• Text excerpt
As Disney Catches Fox, What’s Next for Comcast?

Comcast chairman Brian Roberts turned heads in 2004, when his cable company launched an unsolicited $54 billion bid for the Walt Disney Co. Today, Roberts no doubt had mixed feelings watching Disney, once Comcast’s prey, scoop up key assets of 21st Century Fox that Comcast itself had pursued.

“When a set of assets like Fox’s becomes available, it is our responsibility to evaluate if there is a strategic fit that could benefit our company and our shareholders,” Comcast said in a statement earlier this week. “That is what we tried to do and we are no longer engaged in the review of those assets. We never got the level of engagement needed to make a definitive offer.” A Comcast spokesman did not respond to a query seeking further comment.

While Comcast’s ultimate interest in Fox is a matter for debate, there is little question that the company has found it difficult since acquiring a controlling stake in NBCUniversal in 2011 to do another transformative deal. In 2014, for example, Comcast made a bid valued at the time to be around $45.2 billion for Time Warner Cable — like Comcast, one of the nation’s biggest cable providers. But the company had to abandon it after the Justice Department said little more than a year later that it would file an antitrust lawsuit to block the transaction because Comcast would have too strong of a grip on the nation’s broadband market.

To be sure, Comcast is fine on its own. The company pulled in more than $80 billion in revenue last year, a 7.9% jump over what it collected in 2016. Since acquiring a hobbled NBC broadcast network and a clutch of cable channels, Comcast has elevated NBCU’s investment in content and gained ground on both advertising prices and the fees it collects from distributors. On the cable side, Comcast has focused in recent months on new home services it can deliver, like smart-home technology, its X1 user interface, or on-demand content viewing. All the while, however, it has been forced to deal with subscribers who are leaving its service in favor of cheaper, standalone program-delivery options.

Even though Comcast didn’t take home the Fox assets, it will still compete with them. Brian Wieser, a media-industry analyst with Pivotal Research, suggested Comcast was likely to be one of the main competitors to the larger Disney for sports rights. Indeed, Comcast has its own NBCSN sports cable outlet and controls the rights to broadcast the Olympics in the U.S. through 2032.

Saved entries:
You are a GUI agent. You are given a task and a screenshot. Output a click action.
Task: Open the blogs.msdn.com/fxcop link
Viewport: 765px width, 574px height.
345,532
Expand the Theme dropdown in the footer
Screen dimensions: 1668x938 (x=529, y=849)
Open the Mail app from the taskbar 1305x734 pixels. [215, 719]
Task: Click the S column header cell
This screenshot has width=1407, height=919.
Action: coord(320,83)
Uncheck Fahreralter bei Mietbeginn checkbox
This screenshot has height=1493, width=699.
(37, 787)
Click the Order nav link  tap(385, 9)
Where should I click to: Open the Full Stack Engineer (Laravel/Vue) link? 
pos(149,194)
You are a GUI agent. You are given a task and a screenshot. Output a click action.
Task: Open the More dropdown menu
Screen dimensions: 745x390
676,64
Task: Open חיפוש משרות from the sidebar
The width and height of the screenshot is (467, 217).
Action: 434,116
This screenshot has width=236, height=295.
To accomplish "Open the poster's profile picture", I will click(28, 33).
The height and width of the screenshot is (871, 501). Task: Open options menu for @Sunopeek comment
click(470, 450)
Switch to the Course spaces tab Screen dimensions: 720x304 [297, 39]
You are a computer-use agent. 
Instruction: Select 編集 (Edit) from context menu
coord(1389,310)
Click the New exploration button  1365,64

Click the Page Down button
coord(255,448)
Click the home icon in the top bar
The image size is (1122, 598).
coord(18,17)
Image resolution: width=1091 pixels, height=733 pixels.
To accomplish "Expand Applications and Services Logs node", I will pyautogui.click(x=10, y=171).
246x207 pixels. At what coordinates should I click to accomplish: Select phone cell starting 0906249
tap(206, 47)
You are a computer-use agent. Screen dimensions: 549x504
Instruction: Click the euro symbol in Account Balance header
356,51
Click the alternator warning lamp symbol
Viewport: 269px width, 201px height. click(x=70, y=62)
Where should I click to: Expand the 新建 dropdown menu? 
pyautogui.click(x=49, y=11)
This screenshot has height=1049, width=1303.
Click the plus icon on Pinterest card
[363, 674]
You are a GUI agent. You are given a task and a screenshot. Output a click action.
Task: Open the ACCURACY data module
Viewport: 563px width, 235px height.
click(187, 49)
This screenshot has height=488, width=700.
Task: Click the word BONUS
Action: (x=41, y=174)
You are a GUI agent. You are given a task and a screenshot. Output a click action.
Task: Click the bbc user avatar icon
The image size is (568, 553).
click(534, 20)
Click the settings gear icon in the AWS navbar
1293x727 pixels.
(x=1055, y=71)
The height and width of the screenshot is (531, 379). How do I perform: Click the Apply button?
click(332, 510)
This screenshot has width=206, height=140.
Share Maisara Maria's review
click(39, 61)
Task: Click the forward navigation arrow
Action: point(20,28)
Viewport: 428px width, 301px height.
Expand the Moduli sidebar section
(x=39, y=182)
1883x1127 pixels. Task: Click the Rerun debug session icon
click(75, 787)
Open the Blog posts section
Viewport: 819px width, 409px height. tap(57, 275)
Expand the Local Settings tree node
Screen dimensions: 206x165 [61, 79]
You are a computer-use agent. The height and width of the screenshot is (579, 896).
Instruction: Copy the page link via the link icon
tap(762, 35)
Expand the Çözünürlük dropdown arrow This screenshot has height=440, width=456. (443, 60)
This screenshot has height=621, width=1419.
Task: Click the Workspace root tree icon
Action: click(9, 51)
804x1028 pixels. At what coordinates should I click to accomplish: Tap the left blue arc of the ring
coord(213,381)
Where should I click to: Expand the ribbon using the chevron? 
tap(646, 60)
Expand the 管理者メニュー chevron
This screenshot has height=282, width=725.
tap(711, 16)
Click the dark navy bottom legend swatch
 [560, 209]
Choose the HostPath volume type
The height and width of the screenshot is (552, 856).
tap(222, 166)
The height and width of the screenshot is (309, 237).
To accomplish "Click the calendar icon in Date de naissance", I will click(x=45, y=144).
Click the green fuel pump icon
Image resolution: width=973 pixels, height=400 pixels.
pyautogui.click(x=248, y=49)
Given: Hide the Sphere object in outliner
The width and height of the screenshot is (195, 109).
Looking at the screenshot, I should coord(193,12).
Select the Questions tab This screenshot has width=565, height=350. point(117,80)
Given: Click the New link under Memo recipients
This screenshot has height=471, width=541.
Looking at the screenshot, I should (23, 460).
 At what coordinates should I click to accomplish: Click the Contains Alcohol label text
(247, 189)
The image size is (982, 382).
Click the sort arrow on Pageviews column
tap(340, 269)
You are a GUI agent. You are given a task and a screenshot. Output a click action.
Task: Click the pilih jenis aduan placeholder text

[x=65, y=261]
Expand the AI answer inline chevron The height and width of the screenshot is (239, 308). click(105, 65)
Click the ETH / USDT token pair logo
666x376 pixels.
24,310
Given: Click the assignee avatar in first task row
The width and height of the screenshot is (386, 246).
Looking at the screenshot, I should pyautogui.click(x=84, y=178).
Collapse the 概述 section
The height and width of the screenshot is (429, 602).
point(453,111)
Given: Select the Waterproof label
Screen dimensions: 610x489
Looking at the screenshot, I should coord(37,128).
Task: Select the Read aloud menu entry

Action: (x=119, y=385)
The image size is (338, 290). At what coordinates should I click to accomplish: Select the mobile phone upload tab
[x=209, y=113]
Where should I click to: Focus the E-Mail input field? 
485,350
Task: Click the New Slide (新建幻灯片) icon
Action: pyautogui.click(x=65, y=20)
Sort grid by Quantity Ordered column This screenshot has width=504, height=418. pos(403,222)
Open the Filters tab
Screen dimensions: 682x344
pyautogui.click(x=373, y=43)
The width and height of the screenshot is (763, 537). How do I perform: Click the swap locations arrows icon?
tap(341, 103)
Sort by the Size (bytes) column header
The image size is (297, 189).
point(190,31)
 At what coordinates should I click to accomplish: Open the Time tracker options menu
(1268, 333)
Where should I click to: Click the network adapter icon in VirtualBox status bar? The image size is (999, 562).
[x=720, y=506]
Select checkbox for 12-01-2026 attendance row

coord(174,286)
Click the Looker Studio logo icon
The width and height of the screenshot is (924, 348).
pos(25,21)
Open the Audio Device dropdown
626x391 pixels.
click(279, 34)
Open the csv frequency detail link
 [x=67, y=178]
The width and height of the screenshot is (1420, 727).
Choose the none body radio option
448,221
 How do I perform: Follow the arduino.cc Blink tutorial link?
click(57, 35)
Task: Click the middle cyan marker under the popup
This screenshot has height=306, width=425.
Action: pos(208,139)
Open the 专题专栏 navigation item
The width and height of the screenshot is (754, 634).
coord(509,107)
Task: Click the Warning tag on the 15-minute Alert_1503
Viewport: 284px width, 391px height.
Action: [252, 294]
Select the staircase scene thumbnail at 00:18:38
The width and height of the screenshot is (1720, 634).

• Exercise description
Reproduce the passage of the Comcast article verbatim, starting at "Comcast chairman Brian" and ending at "seeking further comment.". You can set the saved entries aside; they aren't needed here.

• Final answer
Comcast chairman Brian Roberts turned heads in 2004, when his cable company launched an unsolicited $54 billion bid for the Walt Disney Co. Today, Roberts no doubt had mixed feelings watching Disney, once Comcast’s prey, scoop up key assets of 21st Century Fox that Comcast itself had pursued.

“When a set of assets like Fox’s becomes available, it is our responsibility to evaluate if there is a strategic fit that could benefit our company and our shareholders,” Comcast said in a statement earlier this week. “That is what we tried to do and we are no longer engaged in the review of those assets. We never got the level of engagement needed to make a definitive offer.” A Comcast spokesman did not respond to a query seeking further comment.